Editor reports connection issues and blocks editing
Describe the bug After being in a editing session for some time, the editor reports "The document could not be loaded. Please check your internet connection."
Looking at the network requests, all requests went through (no 4xx or 5xx) and no error log in the console either.
It seems though like hasConnectionError in Editor.vue gets set to true somehow in onChange(), triggered by _fetchSteps() from the PollingBackend.
Screenshots
Server details:
- Nextcloud version: 33 dev and 32.0.1-rc2 at least
I had seen it once but unable to trigger it again. For now I have a few windows open with a conditional breakpoint here:
I was also able to catch the error by adding a watcher on hasConnectionIssue in Editor.vue. The change on hasConnectionIssue seems to be triggered by this line: https://github.com/nextcloud/text/blob/177bbb9aef2df0277bac4aedaf680429e2753b80/src/components/Editor.vue#L531
After adding a conditional breakpoint just like Julius did above, it looks like this:
and
I wonder whether the debugger runs wild because it resolves document here as the global Window document property which is also accessible directly via document.
Maybe we indeed should rename local variables document if they're not instance variables (i.e. this.document).
Looks like a debugger / source map issue yes.
Maybe also interesting in the trace where close is called for me:
This seems to be correlated with POST errors upon opening the file happening every few seconds.
Just now my breakpoint here stopped before hasConnectionIssues was altered. And indeed the last sync requests before happened only every 30 seconds. So probably they got throttled after no changes happened for some time.
Since messageReconnectTimeout in y-websocket.js is 30 seconds as well, I suspect a timing issue. When the sync requests happen only every 30 seconds and one of them takes a bit longer, the linked code path is touched and closes the "websocket connection" (which is no real websocket connection in our case).
It's easy to reproduce by setting messageReconnectTimeout in y-websocket.js to 4000.
What comes to my mind:
- The websocket will close if it does not receive awareness updates in 30 seconds. y-websocket sends awareness updates itself every 15 seconds. So not seeing any for 30 makes it believe the connection is broken.
- #7702 Maybe this is a side effect? Before we did not respond with steps to pushes that only contained an awareness message. Now we send the steps that arrived in the meantime. This means that the steps will not be included in the next sync response. So the polling backend is more likely to not receive any steps and think there is no activity going on.
- Afaik we also do not send the latest awareness messages in a push response but only in a sync response. Otherwise we'd at least see our own awareness message bounce back like updates do.
@max-nextcloud I guess the problem is that FETCH_INTERVAL_INVISIBLE in PollingBackend and messageReconnectTimeout in y-websocket are both 30 seconds. So probably we should either lower the former or raise the latter by five seconds, what do you think?
what do you think?
@mejo- sounds good. I'd shorten the FETCH_INTERVAL_INVISIBLE - but both seem fine.

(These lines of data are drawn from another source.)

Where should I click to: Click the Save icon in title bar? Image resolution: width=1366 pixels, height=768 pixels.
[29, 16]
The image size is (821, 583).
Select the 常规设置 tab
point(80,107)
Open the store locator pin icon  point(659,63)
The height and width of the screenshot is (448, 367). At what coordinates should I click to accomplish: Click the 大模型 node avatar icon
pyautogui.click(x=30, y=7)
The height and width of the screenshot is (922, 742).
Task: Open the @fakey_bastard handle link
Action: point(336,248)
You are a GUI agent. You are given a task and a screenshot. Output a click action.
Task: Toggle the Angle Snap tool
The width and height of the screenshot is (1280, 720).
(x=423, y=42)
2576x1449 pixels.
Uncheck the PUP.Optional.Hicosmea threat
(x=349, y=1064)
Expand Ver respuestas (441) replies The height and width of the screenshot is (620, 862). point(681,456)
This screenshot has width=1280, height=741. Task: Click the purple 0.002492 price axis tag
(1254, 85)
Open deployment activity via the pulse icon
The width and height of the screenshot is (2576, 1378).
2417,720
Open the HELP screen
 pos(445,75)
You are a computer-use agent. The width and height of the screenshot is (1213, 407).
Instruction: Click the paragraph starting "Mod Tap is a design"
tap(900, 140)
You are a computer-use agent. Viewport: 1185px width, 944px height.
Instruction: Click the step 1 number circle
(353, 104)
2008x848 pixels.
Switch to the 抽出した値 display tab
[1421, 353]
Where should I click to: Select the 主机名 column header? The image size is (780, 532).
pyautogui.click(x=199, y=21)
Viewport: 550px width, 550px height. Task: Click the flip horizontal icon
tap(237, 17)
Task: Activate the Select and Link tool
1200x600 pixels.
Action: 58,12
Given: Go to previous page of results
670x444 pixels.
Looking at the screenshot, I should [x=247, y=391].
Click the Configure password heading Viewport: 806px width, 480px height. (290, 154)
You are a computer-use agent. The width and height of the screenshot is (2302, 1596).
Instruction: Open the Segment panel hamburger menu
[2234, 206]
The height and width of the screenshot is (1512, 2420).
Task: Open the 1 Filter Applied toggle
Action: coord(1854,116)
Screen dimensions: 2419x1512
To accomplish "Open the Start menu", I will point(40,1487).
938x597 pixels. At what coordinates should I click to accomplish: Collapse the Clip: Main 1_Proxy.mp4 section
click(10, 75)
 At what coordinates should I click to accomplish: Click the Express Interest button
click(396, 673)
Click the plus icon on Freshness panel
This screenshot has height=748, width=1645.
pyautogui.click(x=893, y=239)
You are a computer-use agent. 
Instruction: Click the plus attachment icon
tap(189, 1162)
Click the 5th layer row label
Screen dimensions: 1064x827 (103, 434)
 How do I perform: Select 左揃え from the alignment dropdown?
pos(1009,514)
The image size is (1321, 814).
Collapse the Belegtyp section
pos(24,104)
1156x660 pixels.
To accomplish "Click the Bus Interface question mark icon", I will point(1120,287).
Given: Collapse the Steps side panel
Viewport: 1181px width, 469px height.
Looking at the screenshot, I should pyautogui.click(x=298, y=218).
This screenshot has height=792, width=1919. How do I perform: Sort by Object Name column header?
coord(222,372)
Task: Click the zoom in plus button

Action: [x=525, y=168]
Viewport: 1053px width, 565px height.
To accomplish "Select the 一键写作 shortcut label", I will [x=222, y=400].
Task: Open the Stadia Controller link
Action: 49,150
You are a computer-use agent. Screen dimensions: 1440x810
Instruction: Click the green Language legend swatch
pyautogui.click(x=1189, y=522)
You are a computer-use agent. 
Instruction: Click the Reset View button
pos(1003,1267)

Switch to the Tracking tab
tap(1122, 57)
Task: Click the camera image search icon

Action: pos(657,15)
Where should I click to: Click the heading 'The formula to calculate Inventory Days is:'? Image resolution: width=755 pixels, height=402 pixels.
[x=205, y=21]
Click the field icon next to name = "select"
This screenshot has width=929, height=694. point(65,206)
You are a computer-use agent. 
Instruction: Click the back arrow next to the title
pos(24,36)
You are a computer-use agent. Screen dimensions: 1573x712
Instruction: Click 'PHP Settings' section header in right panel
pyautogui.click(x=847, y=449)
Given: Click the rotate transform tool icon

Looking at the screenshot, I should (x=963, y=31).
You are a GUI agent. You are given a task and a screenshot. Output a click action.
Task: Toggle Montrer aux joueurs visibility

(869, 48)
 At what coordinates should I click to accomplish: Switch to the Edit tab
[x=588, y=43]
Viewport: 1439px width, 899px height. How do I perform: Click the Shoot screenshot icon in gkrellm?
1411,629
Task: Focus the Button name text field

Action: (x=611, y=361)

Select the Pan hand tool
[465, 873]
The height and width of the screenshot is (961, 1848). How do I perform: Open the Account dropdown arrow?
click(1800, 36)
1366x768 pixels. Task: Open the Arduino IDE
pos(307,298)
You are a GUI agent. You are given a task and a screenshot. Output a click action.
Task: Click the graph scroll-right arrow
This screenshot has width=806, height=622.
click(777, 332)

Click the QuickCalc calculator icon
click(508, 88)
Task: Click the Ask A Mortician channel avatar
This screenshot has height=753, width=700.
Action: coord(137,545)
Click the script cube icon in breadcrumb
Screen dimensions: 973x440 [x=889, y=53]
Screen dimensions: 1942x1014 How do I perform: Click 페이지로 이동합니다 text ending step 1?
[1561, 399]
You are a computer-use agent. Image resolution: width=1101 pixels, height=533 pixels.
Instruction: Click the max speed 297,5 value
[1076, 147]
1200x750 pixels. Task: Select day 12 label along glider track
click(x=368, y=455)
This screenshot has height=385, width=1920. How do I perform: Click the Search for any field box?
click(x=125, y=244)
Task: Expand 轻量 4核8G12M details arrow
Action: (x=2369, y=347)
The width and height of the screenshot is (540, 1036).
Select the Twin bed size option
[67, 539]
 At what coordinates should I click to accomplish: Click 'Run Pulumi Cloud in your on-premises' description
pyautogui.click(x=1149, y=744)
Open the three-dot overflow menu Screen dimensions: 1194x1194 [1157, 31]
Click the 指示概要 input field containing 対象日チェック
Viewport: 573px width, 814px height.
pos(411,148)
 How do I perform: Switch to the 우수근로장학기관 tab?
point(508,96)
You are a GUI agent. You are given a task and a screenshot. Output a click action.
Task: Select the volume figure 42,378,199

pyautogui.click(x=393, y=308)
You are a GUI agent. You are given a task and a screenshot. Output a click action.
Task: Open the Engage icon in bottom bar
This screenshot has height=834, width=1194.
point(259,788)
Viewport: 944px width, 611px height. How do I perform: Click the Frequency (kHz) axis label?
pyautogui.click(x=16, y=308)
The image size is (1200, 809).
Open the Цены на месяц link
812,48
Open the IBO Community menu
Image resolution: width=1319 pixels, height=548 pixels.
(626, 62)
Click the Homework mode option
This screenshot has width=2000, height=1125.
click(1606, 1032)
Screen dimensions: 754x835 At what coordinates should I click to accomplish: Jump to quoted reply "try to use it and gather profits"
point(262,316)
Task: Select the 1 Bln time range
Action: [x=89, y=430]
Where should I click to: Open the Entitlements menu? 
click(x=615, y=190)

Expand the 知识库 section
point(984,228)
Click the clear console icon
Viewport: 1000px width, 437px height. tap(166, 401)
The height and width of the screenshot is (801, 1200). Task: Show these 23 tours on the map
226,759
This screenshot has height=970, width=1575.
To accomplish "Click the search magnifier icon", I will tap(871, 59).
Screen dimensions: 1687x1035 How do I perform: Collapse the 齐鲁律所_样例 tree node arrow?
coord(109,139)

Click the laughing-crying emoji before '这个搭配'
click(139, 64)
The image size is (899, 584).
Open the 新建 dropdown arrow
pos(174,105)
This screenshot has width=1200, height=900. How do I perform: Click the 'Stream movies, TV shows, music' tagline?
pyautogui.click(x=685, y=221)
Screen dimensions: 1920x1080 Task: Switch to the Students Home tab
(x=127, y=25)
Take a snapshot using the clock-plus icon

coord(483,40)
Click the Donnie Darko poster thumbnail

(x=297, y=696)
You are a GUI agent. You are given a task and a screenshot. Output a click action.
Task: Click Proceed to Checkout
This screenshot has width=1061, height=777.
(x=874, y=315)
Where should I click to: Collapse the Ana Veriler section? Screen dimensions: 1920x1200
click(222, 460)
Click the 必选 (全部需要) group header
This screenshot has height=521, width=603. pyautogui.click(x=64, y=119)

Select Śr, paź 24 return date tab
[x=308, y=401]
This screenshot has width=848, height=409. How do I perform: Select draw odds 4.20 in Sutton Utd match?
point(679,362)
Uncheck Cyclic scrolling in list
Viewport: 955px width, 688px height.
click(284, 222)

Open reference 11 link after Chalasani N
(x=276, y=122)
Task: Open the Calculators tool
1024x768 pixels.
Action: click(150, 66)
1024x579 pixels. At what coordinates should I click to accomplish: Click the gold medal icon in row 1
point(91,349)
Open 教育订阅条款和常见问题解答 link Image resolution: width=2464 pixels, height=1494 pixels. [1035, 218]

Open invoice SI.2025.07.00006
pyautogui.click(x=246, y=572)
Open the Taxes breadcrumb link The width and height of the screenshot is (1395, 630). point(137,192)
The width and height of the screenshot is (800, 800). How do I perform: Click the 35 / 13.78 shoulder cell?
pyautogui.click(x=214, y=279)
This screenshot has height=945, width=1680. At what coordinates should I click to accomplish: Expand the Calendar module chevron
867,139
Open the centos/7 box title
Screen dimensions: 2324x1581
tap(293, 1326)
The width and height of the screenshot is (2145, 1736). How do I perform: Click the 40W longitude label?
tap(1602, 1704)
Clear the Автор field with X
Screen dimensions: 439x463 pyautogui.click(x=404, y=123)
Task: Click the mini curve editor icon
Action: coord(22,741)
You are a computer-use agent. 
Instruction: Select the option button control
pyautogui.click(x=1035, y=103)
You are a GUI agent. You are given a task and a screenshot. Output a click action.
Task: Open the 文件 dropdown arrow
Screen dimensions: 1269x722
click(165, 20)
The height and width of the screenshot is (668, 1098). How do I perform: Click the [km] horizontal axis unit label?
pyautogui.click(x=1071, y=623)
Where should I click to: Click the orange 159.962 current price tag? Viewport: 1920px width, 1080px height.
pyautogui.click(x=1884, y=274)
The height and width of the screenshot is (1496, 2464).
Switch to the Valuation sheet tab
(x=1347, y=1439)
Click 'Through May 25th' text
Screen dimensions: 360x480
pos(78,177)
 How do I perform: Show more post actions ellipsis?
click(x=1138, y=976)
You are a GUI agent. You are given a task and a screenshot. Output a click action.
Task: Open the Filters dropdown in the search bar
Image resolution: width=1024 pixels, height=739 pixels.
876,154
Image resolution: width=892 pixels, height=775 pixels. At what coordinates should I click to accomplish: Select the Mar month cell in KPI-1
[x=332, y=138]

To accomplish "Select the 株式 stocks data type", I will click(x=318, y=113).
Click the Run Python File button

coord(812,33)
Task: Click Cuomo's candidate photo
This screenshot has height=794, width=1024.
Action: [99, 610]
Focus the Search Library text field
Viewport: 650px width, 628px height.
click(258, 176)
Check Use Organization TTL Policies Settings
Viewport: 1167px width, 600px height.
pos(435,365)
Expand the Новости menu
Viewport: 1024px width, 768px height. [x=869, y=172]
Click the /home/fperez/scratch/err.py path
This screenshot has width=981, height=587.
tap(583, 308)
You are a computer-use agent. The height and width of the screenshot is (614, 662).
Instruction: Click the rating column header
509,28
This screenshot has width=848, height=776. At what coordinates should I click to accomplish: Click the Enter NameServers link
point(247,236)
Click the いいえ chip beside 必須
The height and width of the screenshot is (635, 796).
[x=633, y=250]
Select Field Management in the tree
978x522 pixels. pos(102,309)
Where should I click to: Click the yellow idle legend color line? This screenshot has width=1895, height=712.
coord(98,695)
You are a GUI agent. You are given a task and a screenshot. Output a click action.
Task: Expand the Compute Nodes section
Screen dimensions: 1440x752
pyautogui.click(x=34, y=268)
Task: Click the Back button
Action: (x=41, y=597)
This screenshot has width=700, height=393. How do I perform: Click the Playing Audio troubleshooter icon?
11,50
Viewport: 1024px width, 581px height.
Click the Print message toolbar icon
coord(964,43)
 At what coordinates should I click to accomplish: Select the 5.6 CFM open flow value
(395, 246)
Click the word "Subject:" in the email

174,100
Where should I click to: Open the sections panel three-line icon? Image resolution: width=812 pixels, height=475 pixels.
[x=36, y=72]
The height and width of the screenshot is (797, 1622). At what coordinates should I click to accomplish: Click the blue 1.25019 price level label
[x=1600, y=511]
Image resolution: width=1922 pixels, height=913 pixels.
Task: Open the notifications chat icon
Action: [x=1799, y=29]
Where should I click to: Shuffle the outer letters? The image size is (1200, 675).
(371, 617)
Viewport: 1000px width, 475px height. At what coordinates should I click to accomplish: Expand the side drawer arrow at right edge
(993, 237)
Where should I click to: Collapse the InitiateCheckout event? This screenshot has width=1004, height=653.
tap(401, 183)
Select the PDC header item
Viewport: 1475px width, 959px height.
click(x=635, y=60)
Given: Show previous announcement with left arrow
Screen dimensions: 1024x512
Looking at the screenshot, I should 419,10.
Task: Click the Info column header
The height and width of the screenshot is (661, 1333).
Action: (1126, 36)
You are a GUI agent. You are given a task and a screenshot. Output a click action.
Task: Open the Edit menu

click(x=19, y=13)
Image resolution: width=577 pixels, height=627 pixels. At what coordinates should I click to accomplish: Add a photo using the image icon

I opened a PR with minimal changes, both lowering FETCH_INTERVAL_INVISIBLE and increasing messageReconnectTimeout to harden it until a better solution is implemented. https://github.com/nextcloud/text/pull/7822
@benjaminfrueh and I were discussing to have a further improvement to automatically adapt the check interval with the one that is used to fetch to avoid browser throttling of background tabs to cause further issues.
Can you detect / do you know the effect of browser throttling of background tabs? My understanding is that we intend to have a smaller interval (20sec) but are observing 1 minute. Do you know where this is coming from?
I have the same message in app/files//files after around 40 seconds without even editing a file, could it be related?
@baby-gnu Do you happen to have a folder description or a Readme.md in that folder?
Does it also show in folders that do not have that?
@max-nextcloud yes there is a Readme.md inside.
Meanwhile, I fixed an issue with time synchronization, the server was 10 minutes behind and things seems to get much better, I did not trigger the error message in app/files/files for minutes, neither in editing a file.
@baby-gnu ohhh... that's an interesting issue you are bringing up. I don't think we account for out of sync server time.
https://github.com/nextcloud/text/pull/8005
I no longer experience these issues after #8005 got released. I'll close the issue for now, but feel free to reopen it if you think we further need to track this @max-nextcloud @benjaminfrueh.